While soy is believed to be having an indirect impact on deforestation by driving up land prices and competing with the dominant form of land use in the Amazon — cattle ranching — the news is a hopeful sign for conservationists.

“Without a doubt the results show that soy moratorium is being respected and that is good news,” Paulo Adario, coordinator of Greenpeace’s Amazon campaign, was quoted as saying by the Associated Press. The report found no new soybean plantations in any of the 193 areas that showed deforestation of 100 hectares (250 acres) or more between August 2006 and August 2007.



Still Adario cautioned that high soy prices are continuing to put pressure on forest lands in the Brazilian Amazon.



Soy expansion in the Brazilian Amazon, 1990-2005
Total deforestation and area of soybean cultivation across states in the Brazilian Amazon. Overall soybean cultivation makes up only a small portion of deforestation, though its role is accelerating. Further, soybean expansion and the associated infrastructure development and farmer displacement is driving deforestation by other actors. Note: some soybean farms are established on already degraded rainforest lands and neighboring cerrado ecosystems. Therefore it would be inappropriate to assume the area of soybean planting represents its actual role in deforestation.




Annual deforestation rates and annual soy expansion for states in the Brazilian Amazon 1990-2005. Note that the 1995-1996 and 1998-1999 years were negative and do not show up on the chart. Graphs based on Brazilian government data.

“However, the high prices of soy on the international market are increasing producers’ appetites for more land, which creates and important challenge for the companies committed to the moratorium,” he told the Associated Press, adding that much of deforestation cited in the report has occurred adjacent to existing soybean plantations, suggesting that developers could expand soy fields into these areas.



Typically rainforest lands are cleared for low-intensity cattle ranching then sold to soy producers some two to three years later.
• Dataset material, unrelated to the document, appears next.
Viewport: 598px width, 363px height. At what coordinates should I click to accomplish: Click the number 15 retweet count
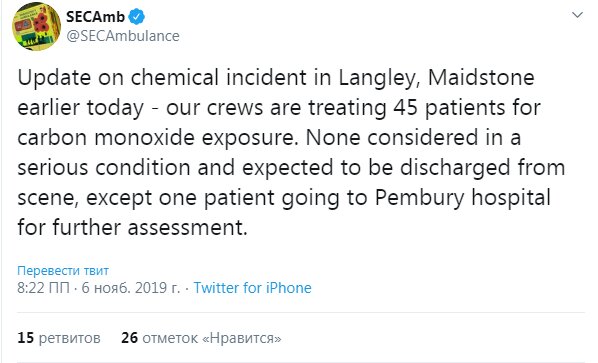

With land prices appreciating and soy cultivation expanding in previously cleared areas and the neighboring cerrado grassland ecosystem, ranching is increasingly displaced to frontier areas, spurring deforestation.



“Ranchers who sell their land to planters of soya or cane can purchase areas 10 times as large on the frontier, owing to the strong differential in land prices,” wrote Dr. Donald Sawyer, an associate professor at the Center for Sustainable Development at the University of Brasilia, in a paper on the impact of biofuels on the Amazon published in March in Philosophical Transactions of the Royal Society B.



Scientists say that the soy industry’s push for infrastructure improvements is also contributing to forest conversion.



“The powerful Brazilian soy lobby has been a driving force behind initiatives to expand Amazonian highway networks, which greatly increase access to forests for ranchers, farmers, loggers, and land speculators,” said Dr. William F. Laurance, a researcher at the Smithsonian Tropical Research Institute, who has argued that there is an American “corn connection” to Amazon deforestation. Laurance says that corn ethanol subsidies are providing impetus for rainforest conversion for agricultural purposes.